** Opening Exercise data block **

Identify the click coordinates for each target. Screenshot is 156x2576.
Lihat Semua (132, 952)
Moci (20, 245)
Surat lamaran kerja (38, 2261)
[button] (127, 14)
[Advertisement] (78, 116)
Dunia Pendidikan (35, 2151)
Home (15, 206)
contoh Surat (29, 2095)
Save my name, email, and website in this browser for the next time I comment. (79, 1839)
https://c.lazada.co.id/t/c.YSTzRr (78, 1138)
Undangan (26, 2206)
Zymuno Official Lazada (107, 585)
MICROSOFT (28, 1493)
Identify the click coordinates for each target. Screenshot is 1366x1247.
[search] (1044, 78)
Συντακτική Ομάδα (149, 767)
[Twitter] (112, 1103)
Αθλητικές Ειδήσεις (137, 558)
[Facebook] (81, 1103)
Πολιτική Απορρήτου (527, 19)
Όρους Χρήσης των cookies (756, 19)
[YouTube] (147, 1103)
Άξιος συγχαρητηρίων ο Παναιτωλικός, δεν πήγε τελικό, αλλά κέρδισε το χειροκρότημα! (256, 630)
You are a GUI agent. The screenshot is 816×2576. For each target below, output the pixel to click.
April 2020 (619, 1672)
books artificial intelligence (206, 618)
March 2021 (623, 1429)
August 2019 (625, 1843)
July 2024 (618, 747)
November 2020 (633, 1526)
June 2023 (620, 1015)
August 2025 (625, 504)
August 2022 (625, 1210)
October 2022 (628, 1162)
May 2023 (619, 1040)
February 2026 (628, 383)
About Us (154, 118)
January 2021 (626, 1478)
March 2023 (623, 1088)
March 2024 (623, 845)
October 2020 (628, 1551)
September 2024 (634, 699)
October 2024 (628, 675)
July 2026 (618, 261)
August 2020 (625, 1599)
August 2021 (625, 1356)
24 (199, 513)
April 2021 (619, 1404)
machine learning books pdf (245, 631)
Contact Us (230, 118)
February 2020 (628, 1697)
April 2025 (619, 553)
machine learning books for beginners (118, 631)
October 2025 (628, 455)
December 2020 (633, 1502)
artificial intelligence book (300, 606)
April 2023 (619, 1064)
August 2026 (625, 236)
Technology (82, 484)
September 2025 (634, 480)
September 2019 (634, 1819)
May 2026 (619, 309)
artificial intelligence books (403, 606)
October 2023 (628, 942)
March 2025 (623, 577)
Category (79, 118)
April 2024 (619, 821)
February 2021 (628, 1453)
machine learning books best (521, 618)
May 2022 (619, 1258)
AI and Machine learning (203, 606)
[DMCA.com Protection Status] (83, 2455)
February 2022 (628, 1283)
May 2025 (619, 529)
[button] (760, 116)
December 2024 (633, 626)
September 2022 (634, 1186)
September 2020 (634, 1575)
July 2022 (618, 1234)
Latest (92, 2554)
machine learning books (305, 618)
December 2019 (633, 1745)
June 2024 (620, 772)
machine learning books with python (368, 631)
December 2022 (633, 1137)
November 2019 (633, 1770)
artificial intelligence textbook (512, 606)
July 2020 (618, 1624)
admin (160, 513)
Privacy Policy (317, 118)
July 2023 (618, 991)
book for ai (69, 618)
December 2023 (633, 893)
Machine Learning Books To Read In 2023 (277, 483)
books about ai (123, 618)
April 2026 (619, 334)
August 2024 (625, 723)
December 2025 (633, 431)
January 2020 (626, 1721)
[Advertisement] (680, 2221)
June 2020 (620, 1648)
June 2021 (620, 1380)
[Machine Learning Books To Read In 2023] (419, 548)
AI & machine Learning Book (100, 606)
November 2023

** Closing Exercise data block **

• What the task asks
Whatever lines appear above, reproduce every one of them exactly.

• Result
Identify the click coordinates for each target. Screenshot is 156x2576.
Lihat Semua (132, 952)
Moci (20, 245)
Surat lamaran kerja (38, 2261)
[button] (127, 14)
[Advertisement] (78, 116)
Dunia Pendidikan (35, 2151)
Home (15, 206)
contoh Surat (29, 2095)
Save my name, email, and website in this browser for the next time I comment. (79, 1839)
https://c.lazada.co.id/t/c.YSTzRr (78, 1138)
Undangan (26, 2206)
Zymuno Official Lazada (107, 585)
MICROSOFT (28, 1493)
Identify the click coordinates for each target. Screenshot is 1366x1247.
[search] (1044, 78)
Συντακτική Ομάδα (149, 767)
[Twitter] (112, 1103)
Αθλητικές Ειδήσεις (137, 558)
[Facebook] (81, 1103)
Πολιτική Απορρήτου (527, 19)
Όρους Χρήσης των cookies (756, 19)
[YouTube] (147, 1103)
Άξιος συγχαρητηρίων ο Παναιτωλικός, δεν πήγε τελικό, αλλά κέρδισε το χειροκρότημα! (256, 630)
You are a GUI agent. The screenshot is 816×2576. For each target below, output the pixel to click.
April 2020 (619, 1672)
books artificial intelligence (206, 618)
March 2021 (623, 1429)
August 2019 (625, 1843)
July 2024 (618, 747)
November 2020 (633, 1526)
June 2023 (620, 1015)
August 2025 (625, 504)
August 2022 (625, 1210)
October 2022 (628, 1162)
May 2023 (619, 1040)
February 2026 (628, 383)
About Us (154, 118)
January 2021 (626, 1478)
March 2023 (623, 1088)
March 2024 (623, 845)
October 2020 (628, 1551)
September 2024 (634, 699)
October 2024 (628, 675)
July 2026 (618, 261)
August 2020 (625, 1599)
August 2021 (625, 1356)
24 (199, 513)
April 2021 (619, 1404)
machine learning books pdf (245, 631)
Contact Us (230, 118)
February 2020 (628, 1697)
April 2025 (619, 553)
machine learning books for beginners (118, 631)
October 2025 (628, 455)
December 2020 (633, 1502)
artificial intelligence book (300, 606)
April 2023 (619, 1064)
August 2026 (625, 236)
Technology (82, 484)
September 2025 (634, 480)
September 2019 (634, 1819)
May 2026 (619, 309)
artificial intelligence books (403, 606)
October 2023 (628, 942)
March 2025 (623, 577)
Category (79, 118)
April 2024 (619, 821)
February 2021 (628, 1453)
machine learning books best (521, 618)
May 2022 (619, 1258)
AI and Machine learning (203, 606)
[DMCA.com Protection Status] (83, 2455)
February 2022 (628, 1283)
May 2025 (619, 529)
[button] (760, 116)
December 2024 (633, 626)
September 2022 (634, 1186)
September 2020 (634, 1575)
July 2022 (618, 1234)
Latest (92, 2554)
machine learning books (305, 618)
December 2019 (633, 1745)
June 2024 (620, 772)
machine learning books with python (368, 631)
December 2022 (633, 1137)
November 2019 (633, 1770)
artificial intelligence textbook (512, 606)
July 2020 (618, 1624)
admin (160, 513)
Privacy Policy (317, 118)
July 2023 (618, 991)
book for ai (69, 618)
December 2023 (633, 893)
Machine Learning Books To Read In 2023 (277, 483)
books about ai (123, 618)
April 2026 (619, 334)
August 2024 (625, 723)
December 2025 (633, 431)
January 2020 (626, 1721)
[Advertisement] (680, 2221)
June 2020 (620, 1648)
June 2021 (620, 1380)
[Machine Learning Books To Read In 2023] (419, 548)
AI & machine Learning Book (100, 606)
November 2023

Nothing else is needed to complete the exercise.